[Collected data entries]
==============================

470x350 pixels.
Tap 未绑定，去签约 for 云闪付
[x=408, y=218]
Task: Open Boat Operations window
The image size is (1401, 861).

==============================

§ WORK INSTRUCTIONS
Reproduce the lines of the entries above exactly, but only from the line containing "Task: Open Boat Operations window" through the final line.

§ EXPECTED ANSWER
Task: Open Boat Operations window
The image size is (1401, 861).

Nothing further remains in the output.